» **Problem details**: Would you transcribe the line containing "Task: Select the State filter" and every line after it, through the end of the records below, exactly and with nothing else?

-=-=-

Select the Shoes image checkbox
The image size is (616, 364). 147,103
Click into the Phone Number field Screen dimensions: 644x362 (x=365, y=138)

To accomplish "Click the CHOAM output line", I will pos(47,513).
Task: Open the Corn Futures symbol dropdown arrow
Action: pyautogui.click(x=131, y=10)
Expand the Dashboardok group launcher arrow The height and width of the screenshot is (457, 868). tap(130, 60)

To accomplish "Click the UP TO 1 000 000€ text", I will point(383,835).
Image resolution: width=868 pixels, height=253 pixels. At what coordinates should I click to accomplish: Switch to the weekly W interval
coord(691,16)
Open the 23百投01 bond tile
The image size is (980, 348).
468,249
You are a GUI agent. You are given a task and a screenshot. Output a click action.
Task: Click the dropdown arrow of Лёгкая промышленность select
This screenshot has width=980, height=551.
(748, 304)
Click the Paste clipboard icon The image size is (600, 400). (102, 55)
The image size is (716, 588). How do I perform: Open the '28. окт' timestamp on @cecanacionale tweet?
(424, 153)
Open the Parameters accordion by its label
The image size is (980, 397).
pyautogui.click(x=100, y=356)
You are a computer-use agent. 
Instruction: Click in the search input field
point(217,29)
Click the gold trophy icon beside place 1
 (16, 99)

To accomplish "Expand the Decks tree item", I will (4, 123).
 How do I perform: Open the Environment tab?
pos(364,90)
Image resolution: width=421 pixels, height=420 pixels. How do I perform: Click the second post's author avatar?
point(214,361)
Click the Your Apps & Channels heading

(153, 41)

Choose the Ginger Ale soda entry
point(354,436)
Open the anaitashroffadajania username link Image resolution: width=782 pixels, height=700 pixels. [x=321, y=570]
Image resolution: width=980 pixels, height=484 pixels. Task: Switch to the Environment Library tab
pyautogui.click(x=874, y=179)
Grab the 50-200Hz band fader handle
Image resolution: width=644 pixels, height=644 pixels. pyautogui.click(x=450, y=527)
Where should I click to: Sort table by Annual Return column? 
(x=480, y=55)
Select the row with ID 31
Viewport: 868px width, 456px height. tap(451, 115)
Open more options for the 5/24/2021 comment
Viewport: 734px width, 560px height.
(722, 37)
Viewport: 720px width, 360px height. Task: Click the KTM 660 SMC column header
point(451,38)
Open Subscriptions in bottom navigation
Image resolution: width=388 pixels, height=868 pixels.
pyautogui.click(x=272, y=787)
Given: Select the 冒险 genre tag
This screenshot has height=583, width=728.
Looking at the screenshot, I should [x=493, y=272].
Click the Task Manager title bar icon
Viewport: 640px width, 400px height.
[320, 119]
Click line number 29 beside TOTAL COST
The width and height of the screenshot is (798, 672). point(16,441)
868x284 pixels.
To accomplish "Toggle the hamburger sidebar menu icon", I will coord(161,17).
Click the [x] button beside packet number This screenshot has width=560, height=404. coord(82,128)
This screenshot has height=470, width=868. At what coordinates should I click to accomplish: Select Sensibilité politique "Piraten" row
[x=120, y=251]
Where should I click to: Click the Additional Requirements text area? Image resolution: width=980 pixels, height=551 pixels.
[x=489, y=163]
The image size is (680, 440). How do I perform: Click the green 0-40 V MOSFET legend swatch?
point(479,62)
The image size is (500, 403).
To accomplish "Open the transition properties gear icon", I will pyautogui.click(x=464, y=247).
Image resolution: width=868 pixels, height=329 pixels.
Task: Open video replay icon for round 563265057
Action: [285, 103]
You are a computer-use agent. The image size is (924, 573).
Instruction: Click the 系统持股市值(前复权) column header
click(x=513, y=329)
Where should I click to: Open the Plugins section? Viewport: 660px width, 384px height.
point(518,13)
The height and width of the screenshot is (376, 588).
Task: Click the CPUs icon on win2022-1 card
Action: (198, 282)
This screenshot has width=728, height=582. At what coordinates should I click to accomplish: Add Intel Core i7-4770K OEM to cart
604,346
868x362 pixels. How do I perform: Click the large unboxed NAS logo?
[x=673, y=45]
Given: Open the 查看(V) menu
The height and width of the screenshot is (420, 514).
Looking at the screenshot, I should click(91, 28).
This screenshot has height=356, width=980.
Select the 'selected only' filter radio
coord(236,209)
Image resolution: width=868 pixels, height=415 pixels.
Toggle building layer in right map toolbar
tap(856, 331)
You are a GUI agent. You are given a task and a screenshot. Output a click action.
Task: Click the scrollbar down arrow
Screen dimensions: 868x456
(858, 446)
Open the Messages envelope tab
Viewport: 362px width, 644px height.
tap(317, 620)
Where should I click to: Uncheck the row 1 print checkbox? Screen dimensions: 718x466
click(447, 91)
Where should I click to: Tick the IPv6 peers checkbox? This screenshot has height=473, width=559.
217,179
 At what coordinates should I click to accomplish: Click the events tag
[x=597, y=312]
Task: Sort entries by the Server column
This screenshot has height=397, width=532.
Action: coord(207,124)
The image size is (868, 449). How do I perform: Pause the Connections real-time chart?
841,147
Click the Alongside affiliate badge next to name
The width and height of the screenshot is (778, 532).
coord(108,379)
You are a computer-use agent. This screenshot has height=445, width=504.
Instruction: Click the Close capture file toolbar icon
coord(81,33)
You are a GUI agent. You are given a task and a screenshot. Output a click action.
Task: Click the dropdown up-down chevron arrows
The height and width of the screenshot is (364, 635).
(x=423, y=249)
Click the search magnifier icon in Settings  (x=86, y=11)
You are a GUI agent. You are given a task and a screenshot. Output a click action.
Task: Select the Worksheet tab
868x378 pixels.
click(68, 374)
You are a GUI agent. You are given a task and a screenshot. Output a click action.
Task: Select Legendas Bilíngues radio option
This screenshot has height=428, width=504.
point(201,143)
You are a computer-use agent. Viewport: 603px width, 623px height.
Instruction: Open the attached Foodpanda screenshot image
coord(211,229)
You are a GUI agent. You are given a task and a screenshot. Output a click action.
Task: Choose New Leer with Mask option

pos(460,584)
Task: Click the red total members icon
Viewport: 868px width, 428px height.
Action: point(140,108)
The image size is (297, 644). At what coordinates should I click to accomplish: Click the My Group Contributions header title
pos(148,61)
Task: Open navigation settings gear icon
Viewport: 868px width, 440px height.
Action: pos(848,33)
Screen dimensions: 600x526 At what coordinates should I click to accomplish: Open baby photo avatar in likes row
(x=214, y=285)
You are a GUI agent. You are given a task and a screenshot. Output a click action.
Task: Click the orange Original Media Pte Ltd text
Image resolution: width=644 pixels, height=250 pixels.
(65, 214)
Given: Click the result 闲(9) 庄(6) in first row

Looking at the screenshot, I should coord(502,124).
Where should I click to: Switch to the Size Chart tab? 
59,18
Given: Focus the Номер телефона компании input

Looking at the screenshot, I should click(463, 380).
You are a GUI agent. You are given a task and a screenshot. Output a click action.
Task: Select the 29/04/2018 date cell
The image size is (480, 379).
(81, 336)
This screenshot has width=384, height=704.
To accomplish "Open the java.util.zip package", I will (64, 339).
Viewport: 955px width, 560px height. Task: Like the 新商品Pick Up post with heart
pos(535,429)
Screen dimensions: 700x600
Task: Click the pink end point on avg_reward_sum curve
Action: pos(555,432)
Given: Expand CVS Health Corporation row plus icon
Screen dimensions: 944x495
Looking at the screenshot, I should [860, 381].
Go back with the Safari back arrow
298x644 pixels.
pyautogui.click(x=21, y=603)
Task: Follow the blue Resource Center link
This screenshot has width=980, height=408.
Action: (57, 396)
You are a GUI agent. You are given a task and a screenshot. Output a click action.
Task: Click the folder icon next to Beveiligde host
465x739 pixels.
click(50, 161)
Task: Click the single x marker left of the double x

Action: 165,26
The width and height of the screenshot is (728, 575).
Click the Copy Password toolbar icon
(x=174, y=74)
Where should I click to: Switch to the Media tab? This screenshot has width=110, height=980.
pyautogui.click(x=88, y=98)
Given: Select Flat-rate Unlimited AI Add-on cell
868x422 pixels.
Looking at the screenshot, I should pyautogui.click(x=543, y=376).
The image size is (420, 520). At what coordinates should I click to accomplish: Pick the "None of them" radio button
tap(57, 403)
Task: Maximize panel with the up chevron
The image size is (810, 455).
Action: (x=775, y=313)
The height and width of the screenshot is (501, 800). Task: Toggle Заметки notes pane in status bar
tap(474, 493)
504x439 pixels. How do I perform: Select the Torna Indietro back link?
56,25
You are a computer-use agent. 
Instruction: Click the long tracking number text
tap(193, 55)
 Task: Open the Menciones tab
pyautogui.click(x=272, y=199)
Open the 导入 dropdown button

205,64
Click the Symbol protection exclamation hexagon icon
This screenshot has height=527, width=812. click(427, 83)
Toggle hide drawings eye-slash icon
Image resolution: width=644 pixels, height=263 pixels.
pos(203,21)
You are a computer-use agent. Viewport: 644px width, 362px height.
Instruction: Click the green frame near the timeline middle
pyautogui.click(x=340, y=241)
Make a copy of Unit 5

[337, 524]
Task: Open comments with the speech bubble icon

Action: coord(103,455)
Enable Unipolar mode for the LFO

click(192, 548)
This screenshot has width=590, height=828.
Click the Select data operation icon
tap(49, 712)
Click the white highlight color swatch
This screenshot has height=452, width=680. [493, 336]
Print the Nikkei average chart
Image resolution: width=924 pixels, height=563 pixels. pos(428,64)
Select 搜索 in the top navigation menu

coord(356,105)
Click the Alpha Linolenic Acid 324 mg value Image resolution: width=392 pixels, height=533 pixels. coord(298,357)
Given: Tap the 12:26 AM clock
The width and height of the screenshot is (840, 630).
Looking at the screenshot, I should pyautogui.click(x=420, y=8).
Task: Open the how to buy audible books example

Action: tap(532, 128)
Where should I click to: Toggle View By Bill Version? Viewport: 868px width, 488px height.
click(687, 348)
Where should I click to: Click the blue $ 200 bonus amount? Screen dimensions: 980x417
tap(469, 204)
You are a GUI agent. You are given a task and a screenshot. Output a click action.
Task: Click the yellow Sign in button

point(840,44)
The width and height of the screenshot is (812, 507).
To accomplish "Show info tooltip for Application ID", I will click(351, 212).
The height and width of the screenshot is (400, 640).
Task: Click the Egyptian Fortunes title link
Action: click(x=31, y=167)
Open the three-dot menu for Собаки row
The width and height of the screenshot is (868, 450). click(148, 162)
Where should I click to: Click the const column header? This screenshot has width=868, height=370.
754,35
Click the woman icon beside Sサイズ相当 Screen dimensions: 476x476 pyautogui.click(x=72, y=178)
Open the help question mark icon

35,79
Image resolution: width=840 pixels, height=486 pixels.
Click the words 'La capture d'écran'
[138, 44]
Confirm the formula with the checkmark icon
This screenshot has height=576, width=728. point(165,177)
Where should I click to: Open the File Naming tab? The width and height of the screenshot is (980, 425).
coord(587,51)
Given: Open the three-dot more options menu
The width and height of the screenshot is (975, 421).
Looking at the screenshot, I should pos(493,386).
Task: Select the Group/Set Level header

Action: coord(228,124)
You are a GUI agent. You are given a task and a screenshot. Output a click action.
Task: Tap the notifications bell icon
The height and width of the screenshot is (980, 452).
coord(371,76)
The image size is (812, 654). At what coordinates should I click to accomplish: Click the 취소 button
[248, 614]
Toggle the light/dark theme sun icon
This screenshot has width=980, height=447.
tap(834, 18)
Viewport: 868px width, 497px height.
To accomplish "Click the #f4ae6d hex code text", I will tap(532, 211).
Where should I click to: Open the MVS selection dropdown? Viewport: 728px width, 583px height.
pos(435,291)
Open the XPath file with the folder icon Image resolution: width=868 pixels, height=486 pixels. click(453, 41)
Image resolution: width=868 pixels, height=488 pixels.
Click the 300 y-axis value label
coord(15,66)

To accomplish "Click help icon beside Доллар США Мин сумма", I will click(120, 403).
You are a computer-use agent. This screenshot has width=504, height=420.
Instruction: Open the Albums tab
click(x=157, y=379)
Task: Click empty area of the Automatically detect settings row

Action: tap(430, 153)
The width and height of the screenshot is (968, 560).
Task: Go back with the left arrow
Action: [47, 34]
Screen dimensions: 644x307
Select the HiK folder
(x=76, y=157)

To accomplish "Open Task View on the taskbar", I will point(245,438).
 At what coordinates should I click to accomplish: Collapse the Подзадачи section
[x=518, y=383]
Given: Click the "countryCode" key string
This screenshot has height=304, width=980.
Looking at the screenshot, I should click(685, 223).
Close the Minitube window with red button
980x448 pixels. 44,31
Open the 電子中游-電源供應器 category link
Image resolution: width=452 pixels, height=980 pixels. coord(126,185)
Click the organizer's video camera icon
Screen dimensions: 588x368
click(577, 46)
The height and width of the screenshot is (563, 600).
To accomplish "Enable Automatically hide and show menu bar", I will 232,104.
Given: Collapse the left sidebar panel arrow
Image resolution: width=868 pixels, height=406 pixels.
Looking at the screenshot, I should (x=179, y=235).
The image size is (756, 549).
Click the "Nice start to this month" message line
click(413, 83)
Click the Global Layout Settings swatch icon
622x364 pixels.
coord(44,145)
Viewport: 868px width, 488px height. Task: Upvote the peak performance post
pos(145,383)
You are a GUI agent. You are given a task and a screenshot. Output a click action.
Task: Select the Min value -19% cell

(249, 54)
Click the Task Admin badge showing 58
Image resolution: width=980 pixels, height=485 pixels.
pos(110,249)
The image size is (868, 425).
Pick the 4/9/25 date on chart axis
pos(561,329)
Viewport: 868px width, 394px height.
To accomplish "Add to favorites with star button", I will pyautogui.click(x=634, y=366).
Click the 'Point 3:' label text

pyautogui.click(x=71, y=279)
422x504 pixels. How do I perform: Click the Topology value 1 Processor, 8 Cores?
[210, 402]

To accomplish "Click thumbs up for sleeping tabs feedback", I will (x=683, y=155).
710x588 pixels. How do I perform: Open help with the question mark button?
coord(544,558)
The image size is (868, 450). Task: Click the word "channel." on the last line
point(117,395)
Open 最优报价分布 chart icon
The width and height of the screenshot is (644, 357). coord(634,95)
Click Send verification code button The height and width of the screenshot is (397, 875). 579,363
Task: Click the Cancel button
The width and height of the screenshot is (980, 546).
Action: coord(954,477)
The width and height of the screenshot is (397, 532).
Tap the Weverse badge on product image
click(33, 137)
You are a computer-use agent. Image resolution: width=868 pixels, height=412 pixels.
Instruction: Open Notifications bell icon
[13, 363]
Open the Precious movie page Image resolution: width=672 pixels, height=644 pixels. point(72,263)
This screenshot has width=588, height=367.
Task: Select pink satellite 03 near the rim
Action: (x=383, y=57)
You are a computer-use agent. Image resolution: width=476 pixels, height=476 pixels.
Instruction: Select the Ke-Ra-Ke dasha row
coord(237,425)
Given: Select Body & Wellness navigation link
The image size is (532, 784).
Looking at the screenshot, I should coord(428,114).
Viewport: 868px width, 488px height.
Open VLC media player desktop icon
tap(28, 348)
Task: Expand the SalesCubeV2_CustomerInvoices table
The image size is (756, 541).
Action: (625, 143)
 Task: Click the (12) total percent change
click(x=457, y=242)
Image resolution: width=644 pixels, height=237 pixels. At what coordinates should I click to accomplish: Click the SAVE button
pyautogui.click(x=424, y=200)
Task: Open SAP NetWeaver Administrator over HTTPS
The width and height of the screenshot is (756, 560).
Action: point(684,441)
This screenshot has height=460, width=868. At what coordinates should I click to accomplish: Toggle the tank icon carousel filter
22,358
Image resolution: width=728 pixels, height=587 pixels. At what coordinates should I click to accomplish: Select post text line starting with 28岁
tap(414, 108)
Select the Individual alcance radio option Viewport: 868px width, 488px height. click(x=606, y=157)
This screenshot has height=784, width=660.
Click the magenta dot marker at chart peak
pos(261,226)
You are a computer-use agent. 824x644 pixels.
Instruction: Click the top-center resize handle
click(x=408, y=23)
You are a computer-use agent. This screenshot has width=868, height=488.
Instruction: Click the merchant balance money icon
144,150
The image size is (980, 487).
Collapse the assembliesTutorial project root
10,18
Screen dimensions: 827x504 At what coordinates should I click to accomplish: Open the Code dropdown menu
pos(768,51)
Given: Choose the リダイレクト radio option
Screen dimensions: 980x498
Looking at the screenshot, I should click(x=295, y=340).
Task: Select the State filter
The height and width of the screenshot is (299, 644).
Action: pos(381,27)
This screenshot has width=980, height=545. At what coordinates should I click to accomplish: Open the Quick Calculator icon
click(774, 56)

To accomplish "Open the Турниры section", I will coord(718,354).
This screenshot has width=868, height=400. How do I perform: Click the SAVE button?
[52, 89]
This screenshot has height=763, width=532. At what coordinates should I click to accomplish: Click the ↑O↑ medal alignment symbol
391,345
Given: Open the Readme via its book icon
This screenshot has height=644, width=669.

-=-=-

» **Exercise response**:
Task: Select the State filter
The height and width of the screenshot is (299, 644).
Action: pos(381,27)
This screenshot has width=980, height=545. At what coordinates should I click to accomplish: Open the Quick Calculator icon
click(774, 56)

To accomplish "Open the Турниры section", I will coord(718,354).
This screenshot has width=868, height=400. How do I perform: Click the SAVE button?
[52, 89]
This screenshot has height=763, width=532. At what coordinates should I click to accomplish: Click the ↑O↑ medal alignment symbol
391,345
Given: Open the Readme via its book icon
This screenshot has height=644, width=669.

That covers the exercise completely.